- GOAL 1: In the passage on sorting web archives, list every top-level domain named in the sentence that begins "The directories are indeed sorted".
- GOAL 2:
Answer these from the passage on sorting web archives:
(a) Which two tools was the writer using when learning the sorting trick?
(b) Which compression utility are Google's BigTable systems said to be assisted by reversing URLs?
(c) Which two GNU sort options are named as supporting something similar to reversing each line?
- GOAL 3: Continue the passage on sorting web archives from its last line.

- GIVEN PASSAGE:

Spatial locality also applies to our web archiving. If you are mirroring websites, or otherwise compiling a lot of directories with redundant data on a file-by-file level, there’s a cute trick to massively improve your compression ratios: don’t sort the usual lexicographic way, but sort by a subdirectory. (I learned about this trick a few years ago while messing around with archiving my home directory using find and tar.) This is one of the issues with archiving gigabytes of crawls from thousands of domains: URLs have a historical oddity where they are not consistently hierarchical. URLs were originally modeled after hierarchical Unix filesystems; this page, for example, lives at the name /home/gwern/wiki/Archiving-URLs.page, which follows a logical left-to-right pattern of increasing narrowness. If one lists my entire filesystem in lexicographic order, all the files in /home/gwern/ will be consecutive, and the files in wiki/ will be consecutive, and so on. unfortunately, the top level of URLs breaks this scheme - one does not visit https://com/google/mail/?shva=1#search/l%3aunread, one visits https://mail.google.com/mail/?shva=1#search/l%3aunread; one does not visit http://net/www/gwern/Archiving-URLs but https://www.gwern.net/Archiving-URLs. So if I download a.google.com and then later z.google.com, a lexicographic list of downloaded files will separate the files as much as possible (even though they are semantically probably similar). A quick example from my current WWW archive:

$ ls
...
typemoon.wikia.com/
tytempletonart.wordpress.com/
ubc-emotionlab.ca/
ubook.info/
ucblibrary3.berkeley.edu/
uhaweb.hartford.edu/
ujsportal.pacourts.us/
ukpmc.ac.uk/
uk.reuters.com/
ultan.org.uk/
...

The directories are indeed sorted, but aside from the initial 2 letters or so, look nothing like each other: a Wikia subdomain rubs shoulders with a WordPress blog, a .ca domain is between a .com, a .info, and a .edu (with a .us and .uk thrown in for variety), and so on. Is there any way to sort these directories with a bit of parsing thrown in? For example, maybe we could reverse each line? Some web browsers store URLs reversed right-to-left to enable more efficient database operations, as do Google’s BigTable systems¹⁵ (to assist their relatively weak compression utility Snappy). Turns out GNU sort already supports something similar, the --key & --field-separator options; the man page is not very helpful but the info page tells us:

'-t SEPARATOR'
'--field-separator=SEPARATOR'
     Use character SEPARATOR as the field separator when finding the
     sort keys in each line.  By default, fields are separated by the
     empty string between a non-blank character and a blank character.

- GIVEN DATA:
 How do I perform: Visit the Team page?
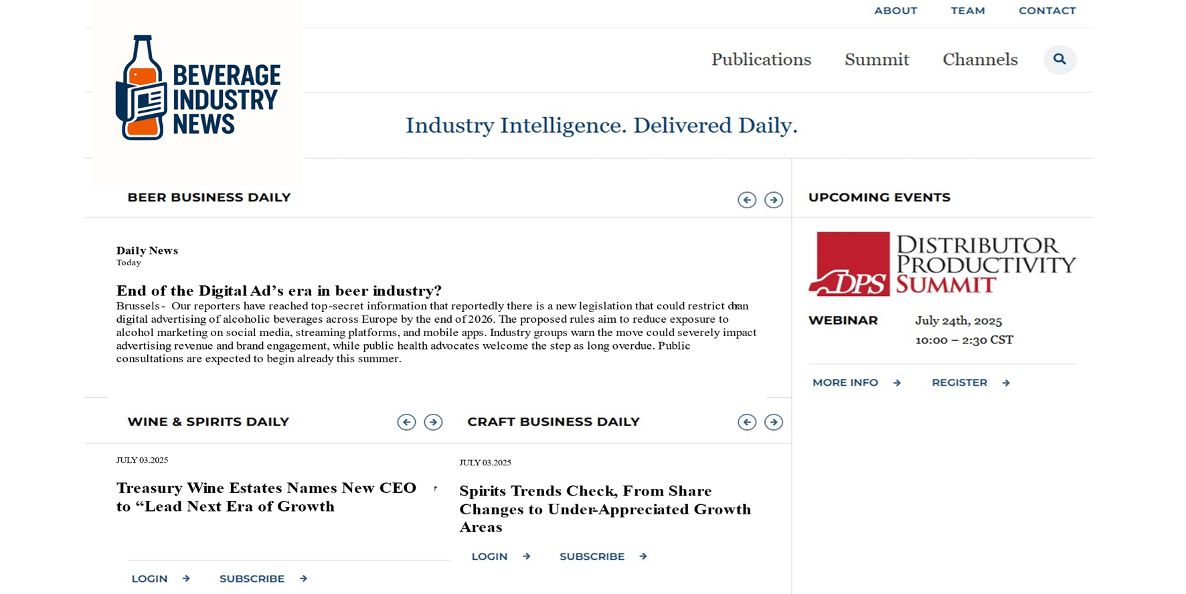point(968,11)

- RESULT 1: .ca, .com, .info, .edu, .us, .uk

- RESULT 2:
(a) find and tar
(b) Snappy
(c) --key and --field-separator

- RESULT 3:
     By default a blank is a space or a tab, but the 'LC_CTYPE' locale
     can change this.

     That is, given the input line ' foo bar', 'sort' breaks it into
     fields ' foo' and ' bar'.  The field separator is not considered
     to be part of either the field preceding or the field following,
     so with 'sort -t " "' the same input line has three fields: an
     empty field, 'foo', and 'bar'.  However, fields that extend to the
     end of the line, as '-k 2', or fields consisting of a range, as
     '-k 2,3', retain the field separators present between the
     endpoints of the range.


'-k POS1[,POS2]'
'--key=POS1[,POS2]'
     Specify a sort field that consists of the part of the line between
     POS1 and POS2 (or the end of the line, if POS2 is omitted),
     _inclusive_.

     Each POS has the form 'F[.C][OPTS]', where F is the number of the
     field to use, and C is the number of the first character from the
     beginning of the field.  Fields and character positions are
     numbered starting with 1; a character position of zero in POS2
     indicates the field's last character.  If '.C' is omitted from
     POS1, it defaults to 1 (the beginning of the field); if omitted
     from POS2, it defaults to 0 (the end of the field).  OPTS are
     ordering options, allowing individual keys to be sorted according
     to different rules; see below for details.  Keys can span multiple
     fields.

     Example:  To sort on the second field, use '--key=2,2' ('-k 2,2').
     See below for more notes on keys and more examples.  See also the
     '--debug' option to help determine the part of the line being used
     in the sort.

Hence, we can do better by ordering sort to break on the dots and focus on the second part of a URL, like so:

$ ls | sort --key=2 --field-separator="."
...
uhaweb.hartford.edu/
adsabs.harvard.edu/
chandra.harvard.edu/
cmt.harvard.edu/
dash.harvard.edu/
gking.harvard.edu/
isites.harvard.edu/
...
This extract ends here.